# 1. Simple Statistics and NLTK

The following exercises use a portion of the Gutenberg corpus that is stored in the corpus dataset of NLTK. [The Project Gutenberg](http://www.gutenberg.org/) is a large collection of electronic books that are out of copyright. These books are free to download for reading, or for our case, for doing a little of corpus analysis.
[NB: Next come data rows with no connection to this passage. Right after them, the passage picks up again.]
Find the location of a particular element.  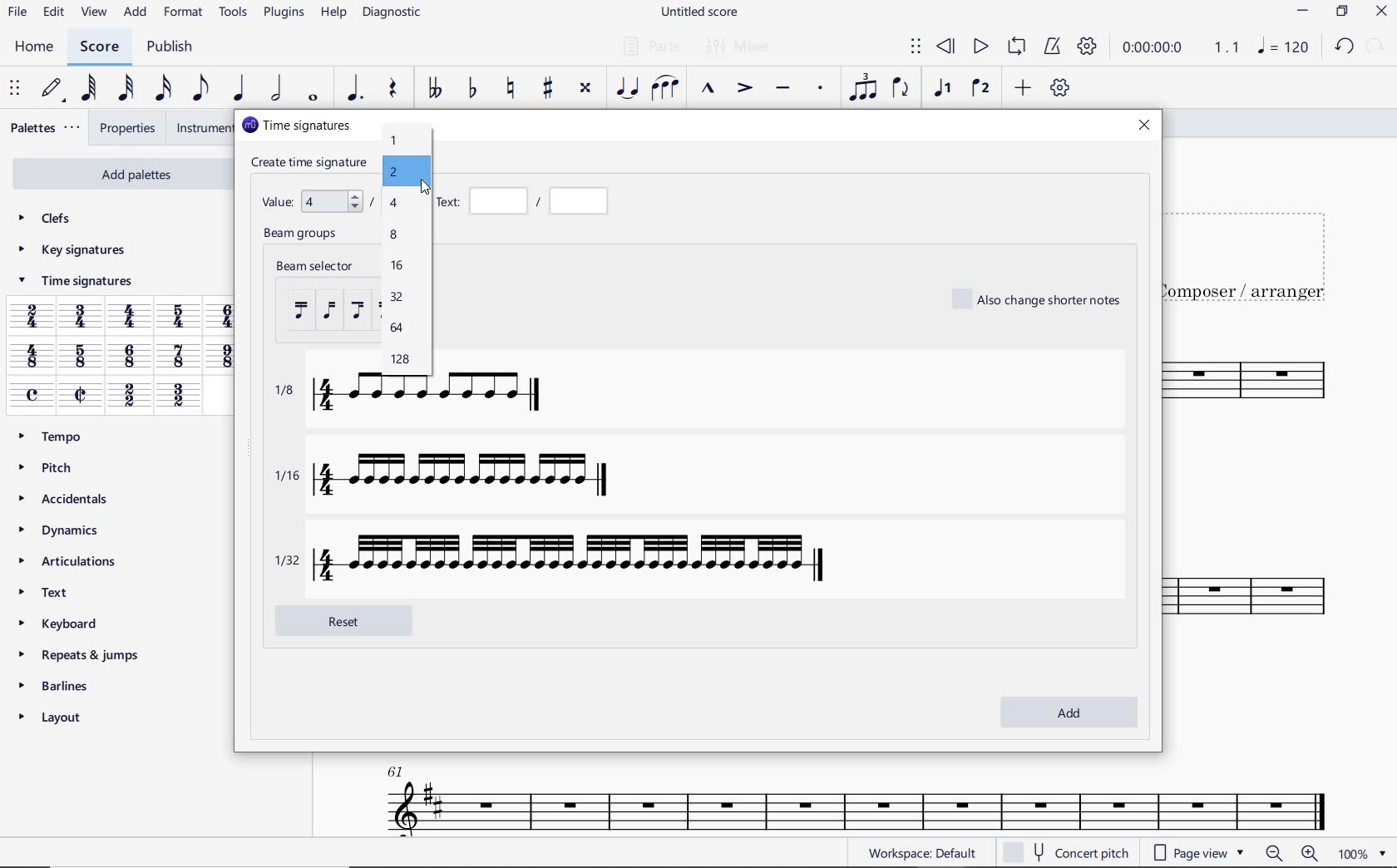

16TH NOTE is located at coordinates (161, 89).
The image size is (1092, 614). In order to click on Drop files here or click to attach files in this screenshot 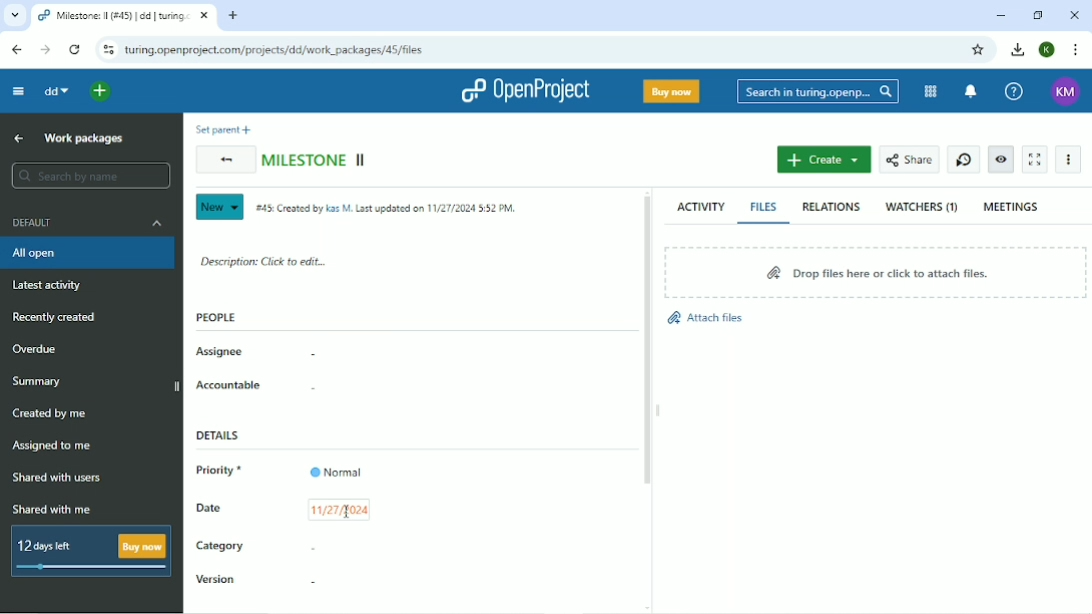, I will do `click(873, 271)`.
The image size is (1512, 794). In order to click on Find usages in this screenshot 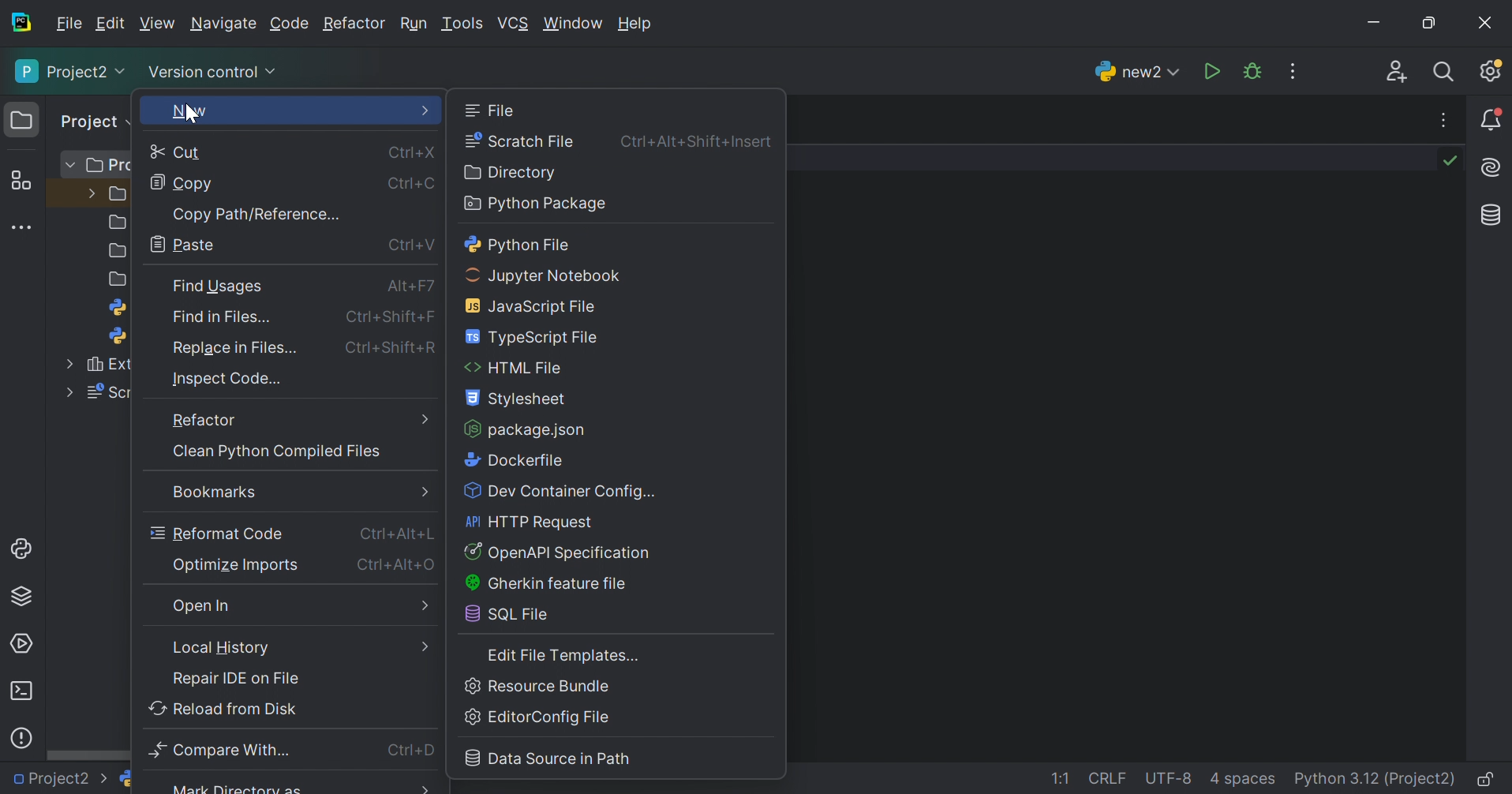, I will do `click(220, 286)`.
To obtain the list of files of NLTK's Gutenberg corpus, type the following commands:

In [1]:
import nltk
nltk.corpus.gutenberg.fileids()

['austen-emma.txt',
 'austen-persuasion.txt',
 'austen-sense.txt',
 'bible-kjv.txt',
 'blake-poems.txt',
 'bryant-stories.txt',
 'burgess-busterbrown.txt',
 'carroll-alice.txt',
 'chesterton-ball.txt',
 'chesterton-brown.txt',
 'chesterton-thursday.txt',
 'edgeworth-parents.txt',
 'melville-moby_dick.txt',
 'milton-paradise.txt',
 'shakespeare-caesar.txt',
 'shakespeare-hamlet.txt',
 'shakespeare-macbeth.txt',
 'whitman-leaves.txt']

To obtain all words in the entire Gutenberg corpus of NLTK, type the following:

In [2]:
gutenbergwords = nltk.corpus.gutenberg.words()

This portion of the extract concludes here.